- **Supplied passage**
Newfangled technology…

After extensive deliberation, some would even say argument, with the Tennessee Department of Safety Driver’s License facility, I learned this morning that for purposes of residence verification, electronic bank statements do not meet the official definition of “bank statements.” Just as a point of clarification, it’s not as though I put my statement on a CD and took it to them. I printed the statement to show that I was, in fact, domiciled in the state. Apparently once it is actually printed out, my e-statement became defined as a “photocopy.” Who knew?

The whole idea behind getting electronic statements is so that you only need to print them when and if they are needed. It saves me filing space, it saves the bank postage, and even the environment wins, right? Looking at the fine examples of state employees running the desk at the facility, I didn’t particularly feel like getting into an argument over the finer points of what, by definition, constitutes a bank statement. It wasn’t a crowd that look to be up for a debate of the finer points of… well… anything, really. Sometimes you just need to know when you’ve made a bad investment and cut your losses. Today, the better part of valor was to roll my eyes, sigh heavily, and walk away muttering something about being surrounded by idiots.

This is 2007, folks. We landed a damned man on the moon almost forty years ago. We’ve had home computers for 25 years. Email has been around for about 15. I’ve been getting electronic statements for virtually everything for at least five years. Can someone tell me why I can’t just walk up to some kind of biometric scanner, swipe my USA Identacard, scan my eyball, and have my information validated? It boggles my mind that we still insist on making these transactions on paper. Completely inefficient and bloody inconvenient. We’ll never have to worry about the Brave New World because the bleeding government will never figure out how to use the machines properly in the first place.

- **Supplied data**
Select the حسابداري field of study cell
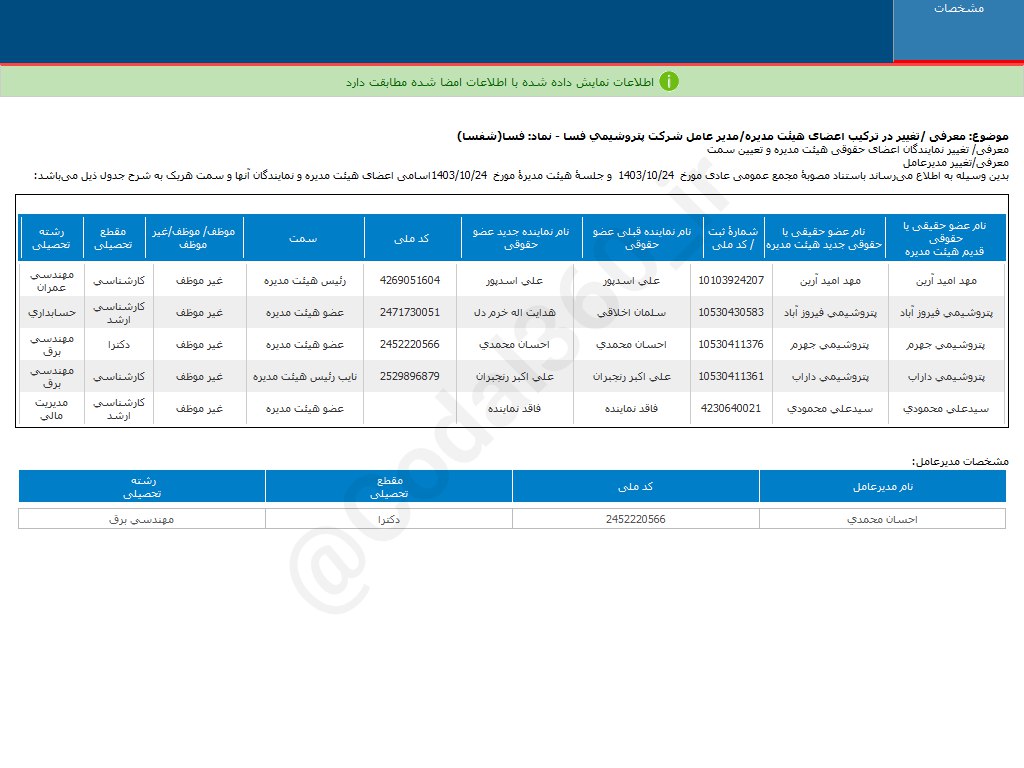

- **Problem statement**
Please write out the full post on electronic bank statements, word for word. The data has no connection to the post on electronic bank statements.

- **Output for this exercise**
Newfangled technology…

After extensive deliberation, some would even say argument, with the Tennessee Department of Safety Driver’s License facility, I learned this morning that for purposes of residence verification, electronic bank statements do not meet the official definition of “bank statements.” Just as a point of clarification, it’s not as though I put my statement on a CD and took it to them. I printed the statement to show that I was, in fact, domiciled in the state. Apparently once it is actually printed out, my e-statement became defined as a “photocopy.” Who knew?

The whole idea behind getting electronic statements is so that you only need to print them when and if they are needed. It saves me filing space, it saves the bank postage, and even the environment wins, right? Looking at the fine examples of state employees running the desk at the facility, I didn’t particularly feel like getting into an argument over the finer points of what, by definition, constitutes a bank statement. It wasn’t a crowd that look to be up for a debate of the finer points of… well… anything, really. Sometimes you just need to know when you’ve made a bad investment and cut your losses. Today, the better part of valor was to roll my eyes, sigh heavily, and walk away muttering something about being surrounded by idiots.

This is 2007, folks. We landed a damned man on the moon almost forty years ago. We’ve had home computers for 25 years. Email has been around for about 15. I’ve been getting electronic statements for virtually everything for at least five years. Can someone tell me why I can’t just walk up to some kind of biometric scanner, swipe my USA Identacard, scan my eyball, and have my information validated? It boggles my mind that we still insist on making these transactions on paper. Completely inefficient and bloody inconvenient. We’ll never have to worry about the Brave New World because the bleeding government will never figure out how to use the machines properly in the first place.